* [Work to complete] Although the data below holds other lines too, output only those from the line with "Given: Open the Harlan" up to and including the line with "Open the Windows Start menu This", exactly as they appear.

[Pixel coordinate grounding data]
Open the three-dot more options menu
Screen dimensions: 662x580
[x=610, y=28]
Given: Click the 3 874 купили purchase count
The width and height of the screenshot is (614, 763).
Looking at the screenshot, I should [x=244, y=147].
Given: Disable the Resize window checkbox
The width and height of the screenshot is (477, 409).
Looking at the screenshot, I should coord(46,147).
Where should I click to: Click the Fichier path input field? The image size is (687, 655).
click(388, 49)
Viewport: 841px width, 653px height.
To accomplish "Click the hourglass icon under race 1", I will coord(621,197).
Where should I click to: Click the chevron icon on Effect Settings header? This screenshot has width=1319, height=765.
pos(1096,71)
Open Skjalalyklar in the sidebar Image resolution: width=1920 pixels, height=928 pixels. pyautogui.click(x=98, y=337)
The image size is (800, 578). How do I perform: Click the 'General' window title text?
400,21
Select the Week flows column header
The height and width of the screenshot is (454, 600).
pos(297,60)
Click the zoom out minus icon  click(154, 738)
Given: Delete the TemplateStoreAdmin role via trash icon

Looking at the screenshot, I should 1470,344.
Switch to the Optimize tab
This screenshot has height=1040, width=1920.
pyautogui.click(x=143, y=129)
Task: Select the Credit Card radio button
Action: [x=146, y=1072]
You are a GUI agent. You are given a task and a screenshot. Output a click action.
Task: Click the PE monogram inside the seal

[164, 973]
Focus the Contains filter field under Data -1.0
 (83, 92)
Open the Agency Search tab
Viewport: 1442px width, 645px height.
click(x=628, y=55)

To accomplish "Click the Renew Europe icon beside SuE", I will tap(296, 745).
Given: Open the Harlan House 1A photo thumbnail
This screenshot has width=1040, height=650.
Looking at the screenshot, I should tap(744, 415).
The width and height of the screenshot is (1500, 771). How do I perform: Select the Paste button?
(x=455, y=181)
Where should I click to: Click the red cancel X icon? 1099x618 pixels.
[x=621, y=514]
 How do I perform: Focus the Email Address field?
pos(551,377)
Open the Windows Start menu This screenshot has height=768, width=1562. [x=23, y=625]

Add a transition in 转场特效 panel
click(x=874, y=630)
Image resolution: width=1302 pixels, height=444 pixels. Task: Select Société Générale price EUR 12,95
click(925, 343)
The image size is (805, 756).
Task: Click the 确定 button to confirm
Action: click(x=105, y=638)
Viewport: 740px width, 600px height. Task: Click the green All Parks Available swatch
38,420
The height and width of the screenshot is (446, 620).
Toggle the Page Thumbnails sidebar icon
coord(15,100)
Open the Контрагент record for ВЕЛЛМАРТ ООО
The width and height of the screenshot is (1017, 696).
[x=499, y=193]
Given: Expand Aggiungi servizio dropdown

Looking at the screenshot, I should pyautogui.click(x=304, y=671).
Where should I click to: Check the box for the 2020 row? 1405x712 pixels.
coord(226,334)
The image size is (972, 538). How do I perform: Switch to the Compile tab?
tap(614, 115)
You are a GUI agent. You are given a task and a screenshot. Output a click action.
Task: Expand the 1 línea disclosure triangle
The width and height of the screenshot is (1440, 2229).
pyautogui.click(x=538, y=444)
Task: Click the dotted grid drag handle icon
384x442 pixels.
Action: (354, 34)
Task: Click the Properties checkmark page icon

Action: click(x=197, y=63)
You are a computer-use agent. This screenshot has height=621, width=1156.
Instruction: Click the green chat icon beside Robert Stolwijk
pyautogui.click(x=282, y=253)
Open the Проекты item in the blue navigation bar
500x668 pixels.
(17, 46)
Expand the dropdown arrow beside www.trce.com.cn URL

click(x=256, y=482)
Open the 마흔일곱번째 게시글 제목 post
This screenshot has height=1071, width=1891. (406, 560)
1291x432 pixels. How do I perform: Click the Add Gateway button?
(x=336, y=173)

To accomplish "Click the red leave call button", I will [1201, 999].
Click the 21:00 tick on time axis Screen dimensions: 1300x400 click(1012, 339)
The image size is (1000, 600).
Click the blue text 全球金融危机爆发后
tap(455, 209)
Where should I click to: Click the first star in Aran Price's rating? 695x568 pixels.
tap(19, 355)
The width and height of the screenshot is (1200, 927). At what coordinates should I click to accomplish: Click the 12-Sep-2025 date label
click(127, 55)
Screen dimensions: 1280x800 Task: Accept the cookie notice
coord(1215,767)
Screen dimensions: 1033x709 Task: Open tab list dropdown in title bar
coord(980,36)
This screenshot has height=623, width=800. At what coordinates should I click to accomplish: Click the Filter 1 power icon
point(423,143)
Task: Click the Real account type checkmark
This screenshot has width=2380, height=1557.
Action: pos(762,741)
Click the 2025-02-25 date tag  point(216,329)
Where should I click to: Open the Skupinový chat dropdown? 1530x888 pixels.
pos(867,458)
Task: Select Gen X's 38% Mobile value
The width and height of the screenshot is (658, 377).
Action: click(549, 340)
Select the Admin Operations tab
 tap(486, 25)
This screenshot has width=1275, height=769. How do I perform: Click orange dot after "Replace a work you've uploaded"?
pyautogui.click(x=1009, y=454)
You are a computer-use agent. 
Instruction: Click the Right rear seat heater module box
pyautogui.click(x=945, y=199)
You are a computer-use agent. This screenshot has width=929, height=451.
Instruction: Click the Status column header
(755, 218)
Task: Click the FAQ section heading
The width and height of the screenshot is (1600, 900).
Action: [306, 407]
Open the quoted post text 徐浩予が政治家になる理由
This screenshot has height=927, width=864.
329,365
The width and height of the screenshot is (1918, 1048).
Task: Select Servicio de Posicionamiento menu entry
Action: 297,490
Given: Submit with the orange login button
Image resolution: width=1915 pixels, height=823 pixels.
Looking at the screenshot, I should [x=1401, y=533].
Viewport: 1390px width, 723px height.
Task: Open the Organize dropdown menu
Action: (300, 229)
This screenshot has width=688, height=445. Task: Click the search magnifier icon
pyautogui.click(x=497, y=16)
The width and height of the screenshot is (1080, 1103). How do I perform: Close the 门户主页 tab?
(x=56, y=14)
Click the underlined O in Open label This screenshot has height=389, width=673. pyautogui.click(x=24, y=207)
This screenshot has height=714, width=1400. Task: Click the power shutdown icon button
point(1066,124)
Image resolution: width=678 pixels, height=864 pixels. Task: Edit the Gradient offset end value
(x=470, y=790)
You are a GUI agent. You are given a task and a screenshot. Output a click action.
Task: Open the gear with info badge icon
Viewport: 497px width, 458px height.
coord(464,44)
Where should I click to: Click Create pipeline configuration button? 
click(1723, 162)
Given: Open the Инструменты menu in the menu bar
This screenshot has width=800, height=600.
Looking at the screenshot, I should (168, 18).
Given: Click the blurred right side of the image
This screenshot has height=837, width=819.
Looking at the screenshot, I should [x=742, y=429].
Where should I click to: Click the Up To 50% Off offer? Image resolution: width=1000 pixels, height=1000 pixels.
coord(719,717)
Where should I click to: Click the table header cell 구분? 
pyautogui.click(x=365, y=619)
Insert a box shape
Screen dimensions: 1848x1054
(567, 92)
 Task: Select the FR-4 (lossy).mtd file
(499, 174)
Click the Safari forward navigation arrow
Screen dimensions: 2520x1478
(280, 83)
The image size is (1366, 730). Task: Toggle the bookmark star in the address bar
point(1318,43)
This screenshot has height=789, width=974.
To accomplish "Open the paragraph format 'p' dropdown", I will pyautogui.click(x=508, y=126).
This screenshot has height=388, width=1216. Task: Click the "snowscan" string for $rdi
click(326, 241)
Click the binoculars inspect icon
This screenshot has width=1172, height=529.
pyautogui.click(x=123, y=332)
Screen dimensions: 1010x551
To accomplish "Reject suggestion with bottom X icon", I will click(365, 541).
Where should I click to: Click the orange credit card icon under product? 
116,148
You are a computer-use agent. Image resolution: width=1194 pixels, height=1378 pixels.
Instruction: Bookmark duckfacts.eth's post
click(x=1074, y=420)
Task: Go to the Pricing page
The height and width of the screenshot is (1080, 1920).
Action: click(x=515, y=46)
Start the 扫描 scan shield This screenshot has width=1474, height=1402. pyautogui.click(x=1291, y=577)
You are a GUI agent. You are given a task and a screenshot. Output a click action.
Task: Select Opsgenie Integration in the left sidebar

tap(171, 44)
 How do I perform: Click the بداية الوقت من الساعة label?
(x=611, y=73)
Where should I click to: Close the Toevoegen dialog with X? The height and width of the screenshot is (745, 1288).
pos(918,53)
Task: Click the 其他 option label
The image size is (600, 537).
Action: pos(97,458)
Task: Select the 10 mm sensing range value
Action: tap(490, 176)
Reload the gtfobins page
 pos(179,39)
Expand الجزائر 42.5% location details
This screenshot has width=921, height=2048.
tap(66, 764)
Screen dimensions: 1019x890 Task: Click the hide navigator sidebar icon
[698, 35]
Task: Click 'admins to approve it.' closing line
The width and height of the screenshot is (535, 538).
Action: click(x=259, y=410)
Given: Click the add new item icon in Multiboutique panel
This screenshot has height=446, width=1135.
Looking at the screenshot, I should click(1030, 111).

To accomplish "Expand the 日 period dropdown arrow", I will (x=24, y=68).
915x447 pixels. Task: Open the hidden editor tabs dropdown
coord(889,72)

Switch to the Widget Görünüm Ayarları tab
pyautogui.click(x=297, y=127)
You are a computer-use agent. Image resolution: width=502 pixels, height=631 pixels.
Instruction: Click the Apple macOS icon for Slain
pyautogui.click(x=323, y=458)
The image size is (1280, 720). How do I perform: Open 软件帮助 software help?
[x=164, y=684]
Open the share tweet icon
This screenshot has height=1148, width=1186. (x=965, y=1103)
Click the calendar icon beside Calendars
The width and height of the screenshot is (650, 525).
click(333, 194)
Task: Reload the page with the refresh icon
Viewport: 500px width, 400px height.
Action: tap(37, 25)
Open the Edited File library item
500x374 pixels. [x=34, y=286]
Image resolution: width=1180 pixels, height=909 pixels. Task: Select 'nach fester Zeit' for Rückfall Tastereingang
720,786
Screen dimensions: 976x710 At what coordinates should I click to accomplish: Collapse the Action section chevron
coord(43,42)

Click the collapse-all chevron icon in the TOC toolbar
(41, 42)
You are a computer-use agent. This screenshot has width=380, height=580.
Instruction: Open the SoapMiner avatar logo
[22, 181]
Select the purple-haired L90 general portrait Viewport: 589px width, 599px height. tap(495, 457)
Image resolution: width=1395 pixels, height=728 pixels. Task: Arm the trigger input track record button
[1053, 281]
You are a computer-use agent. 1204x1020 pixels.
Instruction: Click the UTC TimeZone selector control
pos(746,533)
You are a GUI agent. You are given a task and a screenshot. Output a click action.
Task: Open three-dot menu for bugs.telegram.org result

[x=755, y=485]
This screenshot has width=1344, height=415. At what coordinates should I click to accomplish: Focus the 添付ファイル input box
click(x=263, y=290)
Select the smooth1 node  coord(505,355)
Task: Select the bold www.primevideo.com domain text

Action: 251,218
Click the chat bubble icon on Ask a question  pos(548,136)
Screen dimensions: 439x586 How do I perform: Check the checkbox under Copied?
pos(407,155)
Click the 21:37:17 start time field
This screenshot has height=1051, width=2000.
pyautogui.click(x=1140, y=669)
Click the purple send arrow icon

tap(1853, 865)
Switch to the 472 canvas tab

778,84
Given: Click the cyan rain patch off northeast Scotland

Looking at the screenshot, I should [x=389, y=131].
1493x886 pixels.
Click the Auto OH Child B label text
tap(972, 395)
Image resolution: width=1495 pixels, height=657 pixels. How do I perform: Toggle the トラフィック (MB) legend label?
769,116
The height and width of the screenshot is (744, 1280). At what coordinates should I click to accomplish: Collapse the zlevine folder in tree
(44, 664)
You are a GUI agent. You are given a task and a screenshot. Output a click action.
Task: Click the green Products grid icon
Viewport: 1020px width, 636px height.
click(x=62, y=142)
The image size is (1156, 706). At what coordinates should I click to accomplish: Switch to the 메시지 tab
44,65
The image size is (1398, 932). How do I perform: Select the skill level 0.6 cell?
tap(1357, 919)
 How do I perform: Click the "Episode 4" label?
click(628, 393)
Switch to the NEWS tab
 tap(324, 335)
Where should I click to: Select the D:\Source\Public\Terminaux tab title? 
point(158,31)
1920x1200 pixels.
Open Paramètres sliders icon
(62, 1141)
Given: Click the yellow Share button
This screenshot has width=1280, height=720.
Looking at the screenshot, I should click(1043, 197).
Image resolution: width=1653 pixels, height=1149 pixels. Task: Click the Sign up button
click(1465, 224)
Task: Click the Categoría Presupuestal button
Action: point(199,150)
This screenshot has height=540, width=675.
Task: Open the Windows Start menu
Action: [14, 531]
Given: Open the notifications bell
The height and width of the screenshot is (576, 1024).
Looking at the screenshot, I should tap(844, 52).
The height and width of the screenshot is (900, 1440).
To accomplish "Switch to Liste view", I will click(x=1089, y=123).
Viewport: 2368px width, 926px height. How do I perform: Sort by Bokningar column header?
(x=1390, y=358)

* [Solved problem]
Given: Open the Harlan House 1A photo thumbnail
This screenshot has width=1040, height=650.
Looking at the screenshot, I should tap(744, 415).
The width and height of the screenshot is (1500, 771). How do I perform: Select the Paste button?
(x=455, y=181)
Where should I click to: Click the red cancel X icon? 1099x618 pixels.
[x=621, y=514]
 How do I perform: Focus the Email Address field?
pos(551,377)
Open the Windows Start menu This screenshot has height=768, width=1562. [x=23, y=625]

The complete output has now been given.